Antoine Melon and Karim Chauvin first met as students in the food and wine obsessed city of Lyon before going their separate ways in the restaurant trade. Whilst Melon was opening various outposts of the Conran restaurant empire in London, Paris and Stockholm, Chauvin had the enviable task of selling Dom Ruinart champagne and other top French wines to the most illustrious Spanish restaurants during the boom times of the late 1990s. (He laughed when I asked whether he had been paid for such hardship.) This experience led them to realise that what Madrid needed was, quite simply, a bistro.

Luck then played its part, firstly, when Café Óliver, an attractive corner site in the Almirante district now favoured by many young, up-and-coming designers, became available and then when the talented chef Frédéric Fetiveau decided Madrid was not for him as the French restaurant he had been sent over to open failed to prosper. Melon and Chauvin persuaded him to stay and their partnership became a triumvirate.

Café Óliver's menu incorporates the dishes of four different countries – Spain, Morocco, Italy and France – and it is this diversity which, Melon believes, has been the cornerstone of their success. 'People here refuse to admit that any one particular country's cooking is better than their own. But because we can offer traditional Spanish dishes such as Iberico ham, ropa vieja (veal stew) and hake alongside polenta with ceps and Moroccan kofte we have managed to overcome this.'

A reluctance to make service more efficient and user-friendly was perhaps an even bigger obstacle to establishing the relaxed restaurant Melon aspires to. 'I wrote a service bible for here as I had done in all the other restaurants I have opened but it initially met with astonishment because, I subsequently realised, it had rarely been seen before.

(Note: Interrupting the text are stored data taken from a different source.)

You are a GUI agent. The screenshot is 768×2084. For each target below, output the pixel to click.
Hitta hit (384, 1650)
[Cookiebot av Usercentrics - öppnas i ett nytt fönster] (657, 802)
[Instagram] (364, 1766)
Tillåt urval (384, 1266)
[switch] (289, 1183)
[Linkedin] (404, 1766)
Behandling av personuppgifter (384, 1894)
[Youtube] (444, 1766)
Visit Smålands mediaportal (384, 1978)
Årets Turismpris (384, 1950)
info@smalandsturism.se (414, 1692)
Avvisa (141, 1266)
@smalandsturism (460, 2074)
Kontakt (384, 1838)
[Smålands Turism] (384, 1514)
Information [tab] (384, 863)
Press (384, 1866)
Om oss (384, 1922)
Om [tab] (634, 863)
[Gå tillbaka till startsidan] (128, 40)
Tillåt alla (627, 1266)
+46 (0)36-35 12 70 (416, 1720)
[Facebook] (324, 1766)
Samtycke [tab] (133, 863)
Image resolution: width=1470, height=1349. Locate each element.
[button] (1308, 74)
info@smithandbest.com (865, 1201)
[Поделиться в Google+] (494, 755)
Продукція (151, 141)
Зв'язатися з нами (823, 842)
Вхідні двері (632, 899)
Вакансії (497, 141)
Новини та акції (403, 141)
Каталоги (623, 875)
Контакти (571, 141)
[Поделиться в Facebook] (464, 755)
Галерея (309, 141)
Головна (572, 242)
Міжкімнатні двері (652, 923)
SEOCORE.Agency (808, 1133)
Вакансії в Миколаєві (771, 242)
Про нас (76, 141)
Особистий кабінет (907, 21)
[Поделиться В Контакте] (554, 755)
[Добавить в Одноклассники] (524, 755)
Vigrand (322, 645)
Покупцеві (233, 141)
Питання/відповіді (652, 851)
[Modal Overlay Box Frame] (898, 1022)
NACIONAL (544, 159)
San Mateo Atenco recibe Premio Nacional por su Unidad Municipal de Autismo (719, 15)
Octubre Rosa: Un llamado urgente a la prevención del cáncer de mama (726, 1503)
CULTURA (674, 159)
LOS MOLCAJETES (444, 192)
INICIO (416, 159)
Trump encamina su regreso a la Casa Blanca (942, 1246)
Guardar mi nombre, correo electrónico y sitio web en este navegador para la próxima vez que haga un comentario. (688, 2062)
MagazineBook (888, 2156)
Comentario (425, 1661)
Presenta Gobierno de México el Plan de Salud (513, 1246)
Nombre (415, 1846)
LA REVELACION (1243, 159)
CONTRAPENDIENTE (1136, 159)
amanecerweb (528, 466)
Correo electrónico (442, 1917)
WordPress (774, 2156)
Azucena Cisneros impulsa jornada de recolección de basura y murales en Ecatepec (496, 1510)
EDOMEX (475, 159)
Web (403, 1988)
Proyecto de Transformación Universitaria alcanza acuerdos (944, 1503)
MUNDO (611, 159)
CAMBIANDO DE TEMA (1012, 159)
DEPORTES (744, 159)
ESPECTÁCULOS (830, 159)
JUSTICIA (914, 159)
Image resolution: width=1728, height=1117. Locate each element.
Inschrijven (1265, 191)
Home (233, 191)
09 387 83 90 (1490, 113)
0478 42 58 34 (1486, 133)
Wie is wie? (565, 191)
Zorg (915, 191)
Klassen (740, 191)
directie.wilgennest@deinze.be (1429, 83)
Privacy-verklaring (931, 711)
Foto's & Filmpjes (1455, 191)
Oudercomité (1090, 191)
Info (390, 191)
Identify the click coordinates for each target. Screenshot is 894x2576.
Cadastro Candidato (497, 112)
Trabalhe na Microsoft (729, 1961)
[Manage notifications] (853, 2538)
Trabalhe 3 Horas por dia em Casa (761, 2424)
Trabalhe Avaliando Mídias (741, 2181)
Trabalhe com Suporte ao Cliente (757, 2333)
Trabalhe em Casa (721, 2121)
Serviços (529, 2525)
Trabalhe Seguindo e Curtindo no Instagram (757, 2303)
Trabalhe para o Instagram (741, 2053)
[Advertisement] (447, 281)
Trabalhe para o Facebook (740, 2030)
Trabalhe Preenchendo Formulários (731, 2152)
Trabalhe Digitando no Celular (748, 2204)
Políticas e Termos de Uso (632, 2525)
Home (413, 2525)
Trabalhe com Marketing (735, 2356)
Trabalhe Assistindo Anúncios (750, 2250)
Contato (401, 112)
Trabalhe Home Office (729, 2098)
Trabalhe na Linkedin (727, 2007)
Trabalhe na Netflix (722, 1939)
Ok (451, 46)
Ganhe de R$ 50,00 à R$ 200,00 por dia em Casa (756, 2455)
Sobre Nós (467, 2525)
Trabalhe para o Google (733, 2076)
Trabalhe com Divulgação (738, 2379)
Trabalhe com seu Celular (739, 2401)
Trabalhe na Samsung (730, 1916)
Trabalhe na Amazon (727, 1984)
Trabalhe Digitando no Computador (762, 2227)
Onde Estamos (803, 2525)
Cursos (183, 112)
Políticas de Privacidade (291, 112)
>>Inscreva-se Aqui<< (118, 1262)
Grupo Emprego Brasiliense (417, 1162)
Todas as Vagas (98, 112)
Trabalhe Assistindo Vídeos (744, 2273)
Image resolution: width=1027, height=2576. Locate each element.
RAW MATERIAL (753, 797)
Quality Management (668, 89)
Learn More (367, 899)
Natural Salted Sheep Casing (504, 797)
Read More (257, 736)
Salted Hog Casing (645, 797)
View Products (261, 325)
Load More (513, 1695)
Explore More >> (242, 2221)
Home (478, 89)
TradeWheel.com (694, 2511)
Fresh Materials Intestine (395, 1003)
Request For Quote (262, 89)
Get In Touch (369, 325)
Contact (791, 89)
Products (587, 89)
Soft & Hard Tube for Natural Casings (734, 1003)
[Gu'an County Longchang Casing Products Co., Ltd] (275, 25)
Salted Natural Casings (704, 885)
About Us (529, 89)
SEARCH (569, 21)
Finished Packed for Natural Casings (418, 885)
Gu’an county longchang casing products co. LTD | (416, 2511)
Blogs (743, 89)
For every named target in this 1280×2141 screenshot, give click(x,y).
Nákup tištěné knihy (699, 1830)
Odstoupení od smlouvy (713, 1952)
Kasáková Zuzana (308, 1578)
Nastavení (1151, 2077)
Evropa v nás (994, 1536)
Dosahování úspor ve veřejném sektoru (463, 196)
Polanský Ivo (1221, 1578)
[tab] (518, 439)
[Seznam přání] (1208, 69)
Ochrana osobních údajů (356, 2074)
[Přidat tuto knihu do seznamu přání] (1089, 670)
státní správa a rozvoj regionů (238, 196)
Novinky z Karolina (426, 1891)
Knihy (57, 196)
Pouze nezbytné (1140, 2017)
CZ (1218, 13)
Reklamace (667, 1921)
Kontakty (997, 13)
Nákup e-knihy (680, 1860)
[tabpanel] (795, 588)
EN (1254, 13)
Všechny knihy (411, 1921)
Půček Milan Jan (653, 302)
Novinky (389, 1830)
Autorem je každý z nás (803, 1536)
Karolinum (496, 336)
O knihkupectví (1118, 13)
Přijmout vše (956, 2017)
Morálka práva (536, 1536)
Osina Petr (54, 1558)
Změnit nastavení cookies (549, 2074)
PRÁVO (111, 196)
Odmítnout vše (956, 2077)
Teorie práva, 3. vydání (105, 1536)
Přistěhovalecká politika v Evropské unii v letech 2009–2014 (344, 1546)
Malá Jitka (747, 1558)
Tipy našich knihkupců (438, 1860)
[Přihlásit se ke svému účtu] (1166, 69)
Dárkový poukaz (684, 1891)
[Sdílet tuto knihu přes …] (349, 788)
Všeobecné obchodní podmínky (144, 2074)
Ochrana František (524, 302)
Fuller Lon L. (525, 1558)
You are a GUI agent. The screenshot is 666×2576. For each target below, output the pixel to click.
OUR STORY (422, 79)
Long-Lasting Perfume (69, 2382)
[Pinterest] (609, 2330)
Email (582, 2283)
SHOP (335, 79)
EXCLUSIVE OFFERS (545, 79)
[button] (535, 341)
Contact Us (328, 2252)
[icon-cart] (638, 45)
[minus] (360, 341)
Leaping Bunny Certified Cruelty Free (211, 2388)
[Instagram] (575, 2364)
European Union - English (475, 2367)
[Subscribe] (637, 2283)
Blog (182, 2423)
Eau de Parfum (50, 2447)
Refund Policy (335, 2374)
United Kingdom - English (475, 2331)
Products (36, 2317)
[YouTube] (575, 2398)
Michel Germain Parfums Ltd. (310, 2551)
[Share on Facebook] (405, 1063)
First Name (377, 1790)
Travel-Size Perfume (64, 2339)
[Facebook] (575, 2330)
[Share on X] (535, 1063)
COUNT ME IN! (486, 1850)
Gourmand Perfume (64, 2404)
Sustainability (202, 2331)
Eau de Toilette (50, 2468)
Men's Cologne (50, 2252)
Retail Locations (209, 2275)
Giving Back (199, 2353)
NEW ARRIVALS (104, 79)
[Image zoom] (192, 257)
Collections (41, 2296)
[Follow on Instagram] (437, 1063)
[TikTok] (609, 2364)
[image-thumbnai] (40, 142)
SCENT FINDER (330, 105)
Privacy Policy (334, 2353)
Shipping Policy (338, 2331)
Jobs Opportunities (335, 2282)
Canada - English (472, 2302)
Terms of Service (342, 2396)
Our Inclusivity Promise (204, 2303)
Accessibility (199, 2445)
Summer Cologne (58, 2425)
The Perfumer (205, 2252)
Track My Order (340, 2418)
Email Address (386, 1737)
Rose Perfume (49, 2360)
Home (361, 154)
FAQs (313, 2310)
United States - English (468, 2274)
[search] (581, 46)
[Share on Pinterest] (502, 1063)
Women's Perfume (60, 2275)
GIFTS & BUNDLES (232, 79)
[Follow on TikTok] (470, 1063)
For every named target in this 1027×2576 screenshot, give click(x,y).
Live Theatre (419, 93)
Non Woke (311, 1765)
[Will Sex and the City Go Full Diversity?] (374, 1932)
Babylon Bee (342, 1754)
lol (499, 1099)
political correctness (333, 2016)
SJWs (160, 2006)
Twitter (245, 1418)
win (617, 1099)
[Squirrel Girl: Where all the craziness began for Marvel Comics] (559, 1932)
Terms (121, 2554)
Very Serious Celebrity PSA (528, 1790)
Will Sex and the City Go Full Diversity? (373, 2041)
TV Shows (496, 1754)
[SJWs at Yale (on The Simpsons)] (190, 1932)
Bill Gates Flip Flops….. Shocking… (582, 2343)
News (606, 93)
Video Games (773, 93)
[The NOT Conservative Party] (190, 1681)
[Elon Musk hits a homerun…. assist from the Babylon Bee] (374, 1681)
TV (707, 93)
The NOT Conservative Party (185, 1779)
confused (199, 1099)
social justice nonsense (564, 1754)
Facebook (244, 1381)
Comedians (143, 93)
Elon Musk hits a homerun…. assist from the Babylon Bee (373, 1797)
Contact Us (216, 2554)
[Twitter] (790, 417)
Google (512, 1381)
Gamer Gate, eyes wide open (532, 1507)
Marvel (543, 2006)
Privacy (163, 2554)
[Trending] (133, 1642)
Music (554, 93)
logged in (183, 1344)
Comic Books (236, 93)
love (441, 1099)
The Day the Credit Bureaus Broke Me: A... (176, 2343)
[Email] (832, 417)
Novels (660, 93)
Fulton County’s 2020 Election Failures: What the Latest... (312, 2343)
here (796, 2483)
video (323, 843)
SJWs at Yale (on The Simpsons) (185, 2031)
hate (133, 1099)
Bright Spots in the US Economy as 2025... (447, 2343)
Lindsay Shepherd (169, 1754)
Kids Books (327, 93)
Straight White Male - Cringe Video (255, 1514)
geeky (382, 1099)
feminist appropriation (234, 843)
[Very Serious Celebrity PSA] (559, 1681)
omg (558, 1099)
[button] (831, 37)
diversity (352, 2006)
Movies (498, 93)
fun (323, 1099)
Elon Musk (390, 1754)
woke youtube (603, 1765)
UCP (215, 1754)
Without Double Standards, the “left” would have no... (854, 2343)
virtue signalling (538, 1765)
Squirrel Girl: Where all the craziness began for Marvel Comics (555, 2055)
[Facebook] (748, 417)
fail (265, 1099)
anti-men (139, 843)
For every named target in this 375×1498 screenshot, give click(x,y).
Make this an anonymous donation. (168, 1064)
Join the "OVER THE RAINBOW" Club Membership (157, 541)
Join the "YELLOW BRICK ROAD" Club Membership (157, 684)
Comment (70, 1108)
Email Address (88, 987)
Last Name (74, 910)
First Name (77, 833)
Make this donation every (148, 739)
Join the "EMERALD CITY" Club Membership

Waiting staff tend not to be incentivised and stay in the same positions for far too long.'

Without losing its Spanish identity, obvious particularly in Chauvin's wine list which includes some of the country's most exciting new wines, Café Óliver's menu covers southern Europe and north Africa most effectively. A thick slice of rabbit terrine revealed a chunk of black truffle running through it; five Moroccan meze were fresh and authentic, whilst a tagine of oxtail with couscous and chickpeas and a slow cooked veal stew served in a copper pan combined hearty portions with aesthetic delivery. And all of it at very fair prices.

Encouraged by this success, Melon and Karim are working towards opening La Medina in a couple of months, a more Moroccan restaurant but one with an equally contemporary and relaxed feel. These, and those now run by fellow restaurateur, Miguel Angel Garcia (Café Saigón, Il Gusto, Tseyang and Le Dragon) are beginning to reveal Madrid's emergence into the 21st century.

Back in the conference hall the audience listened open mouthed to Adria's talk on how his sauces have evolved over the past decade and how he sees Chinese cookery as his next source of inspiration. And no one was left in any doubt about his achievements. Adria was introduced as the man who has done the most to spread Spanish culture over the past decade and he later revealed to me that during the first 48 hours in which El Bulli had opened their bookings line in mid-January for their summer 2003 season they had received no fewer than 7000 requests for bookings. Madrid's chefs and restaurateurs will have to work hard to catch up.